6. da criação de ambientes seguros, acessíveis e sustentáveis.

Assumimos que o Estado Social procura quebrar ciclos de pobreza, garantindo condições mínimas para uma vida digna de todas as pessoas. Para isso efetua uma redistribuição da riqueza mais equitativa, apoiando as famílias e os grupos de pessoas que estão em situações menos favorecidas e com baixos rendimentos.

Contudo, a ideia de que um Estado Social favorece apenas os mais vulneráveis e economicamente desfavorecidos à custa das pessoas com mais rendimentos não é correta, pois não é de assistência social de que estamos a falar.

Falamos de proteção social, que reduz a incerteza e aumenta a segurança perante os constrangimentos sociais que nos podem afetar a todos, com serviços também disponíveis para todas as pessoas.

Falamos de medidas sociais como forma de investimento no bem-estar coletivo e na prosperidade geral. Porque uma sociedade mais equilibrada e menos desigual permite uma maior estabilidade social, criando ambientes mais seguros, com menos conflitos e menos criminalidade. Beneficiamos todos.

Falamos da criação de oportunidades. De permitir que todas as pessoas tenham capacidade e liberdade para realizar as escolhas que consideram essenciais para uma vida digna e para obter o que valorizam.

Falamos sobre alcançar o bem-estar social numa perspetiva de desenvolvimento humano, que ultrapassa a satisfação das necessidades básicas, dando às pessoas voz e poder de decisão sobre as suas vidas. E isso contribui para o progresso da sociedade.

Não podemos ignorar que a sustentabilidade do sistema de proteção social depende de fatores como o desenvolvimento económico. Mas o apelo à estabilidade económica e ao controlo do peso que a despesa social tem sobre os contribuintes não deverá permitir aumentar desmedidamente o papel do mercado na resposta aos riscos sociais, nem deverá passar apenas pela redução dos benefícios sociais. Importa também esclarecer que, se por um lado, o Estado Social tenta minimizar as desigualdades produzidas pelo mercado, por outro lado, reconhece a importância da iniciativa privada, complementando-se e beneficiando-se mutuamente, nunca concorrendo nem prejudicando as empresas.

Os cidadãos têm a responsabilidade de procurar ser autossuficientes, de ter um estilo de vida saudável, de fazer consumos equilibrados e de ser solidários. Mas, a ideia de que o Estado Social cria uma cultura de dependência dos programas sociais também não é correta. Os benefícios sociais não são generosos ao ponto de incentivar a inatividade. Apenas promovem mais equidade como ponto de partida. É claro que a autonomia e a responsabilidade individual podem (e devem) ser potenciadas, mas isso requer a capacitação das pessoas, com mais literacia financeira, mais literacia em saúde, mais oportunidades e mais liberdade de escolha. O sucesso destas medidas implica uma alteração do discurso e das mentalidades, com uma resposta pública de combate à discriminação e à indiferença perante as populações mais desprotegidas.

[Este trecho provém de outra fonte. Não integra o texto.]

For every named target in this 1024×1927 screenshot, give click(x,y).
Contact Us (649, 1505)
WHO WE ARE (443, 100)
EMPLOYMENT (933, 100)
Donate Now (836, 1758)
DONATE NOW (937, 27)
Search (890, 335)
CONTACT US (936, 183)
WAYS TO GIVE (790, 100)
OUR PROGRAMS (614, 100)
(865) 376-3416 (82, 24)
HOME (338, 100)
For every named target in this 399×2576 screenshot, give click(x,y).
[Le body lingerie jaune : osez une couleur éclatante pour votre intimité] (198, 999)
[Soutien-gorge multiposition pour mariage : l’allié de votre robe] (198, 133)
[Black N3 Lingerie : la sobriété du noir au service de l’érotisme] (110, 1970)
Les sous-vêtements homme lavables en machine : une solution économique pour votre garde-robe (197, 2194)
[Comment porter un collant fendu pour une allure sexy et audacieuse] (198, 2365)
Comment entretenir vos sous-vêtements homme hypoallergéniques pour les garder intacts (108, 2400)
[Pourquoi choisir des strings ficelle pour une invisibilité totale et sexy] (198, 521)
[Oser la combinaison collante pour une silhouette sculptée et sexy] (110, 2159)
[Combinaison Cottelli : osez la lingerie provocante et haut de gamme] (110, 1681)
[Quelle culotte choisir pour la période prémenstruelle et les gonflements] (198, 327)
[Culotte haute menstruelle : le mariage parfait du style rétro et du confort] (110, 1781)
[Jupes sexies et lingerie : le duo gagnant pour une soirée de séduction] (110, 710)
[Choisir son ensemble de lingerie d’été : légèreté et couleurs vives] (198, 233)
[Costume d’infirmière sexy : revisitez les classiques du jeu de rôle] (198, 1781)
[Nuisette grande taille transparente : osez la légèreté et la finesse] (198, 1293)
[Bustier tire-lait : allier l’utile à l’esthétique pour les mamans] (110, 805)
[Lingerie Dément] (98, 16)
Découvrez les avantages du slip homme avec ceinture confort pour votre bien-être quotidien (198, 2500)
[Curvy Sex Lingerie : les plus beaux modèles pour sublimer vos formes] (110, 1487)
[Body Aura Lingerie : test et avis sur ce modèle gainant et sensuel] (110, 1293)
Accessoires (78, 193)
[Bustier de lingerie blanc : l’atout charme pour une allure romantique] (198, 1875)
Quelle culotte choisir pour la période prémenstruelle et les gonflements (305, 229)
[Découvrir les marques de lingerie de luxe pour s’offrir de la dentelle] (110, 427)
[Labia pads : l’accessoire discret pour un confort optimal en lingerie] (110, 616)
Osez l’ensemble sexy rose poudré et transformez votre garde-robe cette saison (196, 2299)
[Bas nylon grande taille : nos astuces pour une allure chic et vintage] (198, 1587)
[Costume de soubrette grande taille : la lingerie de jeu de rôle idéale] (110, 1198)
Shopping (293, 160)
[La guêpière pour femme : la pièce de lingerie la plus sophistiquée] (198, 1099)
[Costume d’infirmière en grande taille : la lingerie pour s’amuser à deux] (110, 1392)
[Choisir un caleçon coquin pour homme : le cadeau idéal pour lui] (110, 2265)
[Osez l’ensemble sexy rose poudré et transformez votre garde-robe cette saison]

A sociedade portuguesa não sobreviveria ao desmantelamento do Estado Social, com um sistema de benefícios baseado na meritocracia. É importante que o Estado Social seja uma prioridade e que se dê continuidade aos ajustes necessários para enfrentar os desafios que decorrem de fenómenos como a demografia, a globalização e os fluxos migratórios.